Jude Dry of IndieWire gave the film a grade of B+, calling it "a tightly-wound thriller propelled by enough turns that you won't want to miss a beat", and said that Davenport "anchors the action with their instinctual performance, playing Sophie with a pointed ferocity that is clearly masking deep pain." Michael Nordine of Variety magazine wrote, "though 'See for Me' isn't as insightful as it is thrilling, you'll likely be too immersed in the drama to notice. It's as though Okita, Yorke and Gushue made a list of every mistake similar films have made in the past and set to eschew all of them." Noel Murray of the Los Angeles Times wrote, "Aside from the quirky and exciting gaming angle, 'See for Me' is a pretty straightforward suspense film - but a well-crafted one."

Ignatiy Vishnevetsky of The A.V. Club gave the film a grade of C+, writing, "Before long, anyone who's seen far too many thrillers will begin composing a mental list of missed opportunities... See For Me could be the home-invasion movie with the blind cat-sitter and the ski chase scene.
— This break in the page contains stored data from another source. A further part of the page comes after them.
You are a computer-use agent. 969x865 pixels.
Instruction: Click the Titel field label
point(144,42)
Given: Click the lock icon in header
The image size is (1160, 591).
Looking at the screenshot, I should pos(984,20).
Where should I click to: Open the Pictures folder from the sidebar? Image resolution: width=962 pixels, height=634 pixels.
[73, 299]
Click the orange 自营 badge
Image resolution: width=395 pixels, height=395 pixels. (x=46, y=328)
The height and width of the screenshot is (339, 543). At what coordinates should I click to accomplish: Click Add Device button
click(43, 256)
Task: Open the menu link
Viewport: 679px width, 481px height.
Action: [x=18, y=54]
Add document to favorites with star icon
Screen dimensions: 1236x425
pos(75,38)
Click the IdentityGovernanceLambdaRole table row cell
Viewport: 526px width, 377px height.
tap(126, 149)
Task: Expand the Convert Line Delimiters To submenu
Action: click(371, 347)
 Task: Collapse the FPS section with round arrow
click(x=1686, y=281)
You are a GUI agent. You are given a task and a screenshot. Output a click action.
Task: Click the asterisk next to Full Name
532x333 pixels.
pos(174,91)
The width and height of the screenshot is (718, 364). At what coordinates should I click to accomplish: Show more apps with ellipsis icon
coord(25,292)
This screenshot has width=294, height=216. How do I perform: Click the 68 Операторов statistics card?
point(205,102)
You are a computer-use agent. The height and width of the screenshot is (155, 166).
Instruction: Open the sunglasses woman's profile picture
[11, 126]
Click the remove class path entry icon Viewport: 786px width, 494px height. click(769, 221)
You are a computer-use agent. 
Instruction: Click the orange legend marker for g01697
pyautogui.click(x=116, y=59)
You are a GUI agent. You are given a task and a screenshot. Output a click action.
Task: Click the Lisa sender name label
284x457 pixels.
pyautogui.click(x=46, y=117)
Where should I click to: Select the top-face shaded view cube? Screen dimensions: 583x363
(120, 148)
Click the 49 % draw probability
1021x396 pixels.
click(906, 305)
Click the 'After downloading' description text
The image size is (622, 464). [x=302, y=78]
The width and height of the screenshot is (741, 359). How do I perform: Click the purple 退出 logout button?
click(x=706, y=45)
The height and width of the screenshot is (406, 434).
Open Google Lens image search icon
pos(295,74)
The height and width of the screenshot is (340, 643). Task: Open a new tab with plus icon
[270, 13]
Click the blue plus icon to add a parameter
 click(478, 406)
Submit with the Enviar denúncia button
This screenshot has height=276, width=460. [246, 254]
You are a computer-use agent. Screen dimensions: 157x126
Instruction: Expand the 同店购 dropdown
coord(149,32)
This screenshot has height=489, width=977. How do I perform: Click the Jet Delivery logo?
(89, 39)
Instead, it's the home-invasion movie with the blind cat-sitter and the app." Jeanette Catsoulis of The New York Times wrote, "while [the film] offers the novelty of a disabled character who is rather less than morally upstanding, this uninvolving thriller is as lacking in tension as credibility." Adam Graham of The Detroit News gave the film a grade of C−, writing: "Director Randall Okita has a good premise to work with but the story takes several wrong turns, and See For Me is filled with holes in logic that take away from its credibility, and more importantly its believability."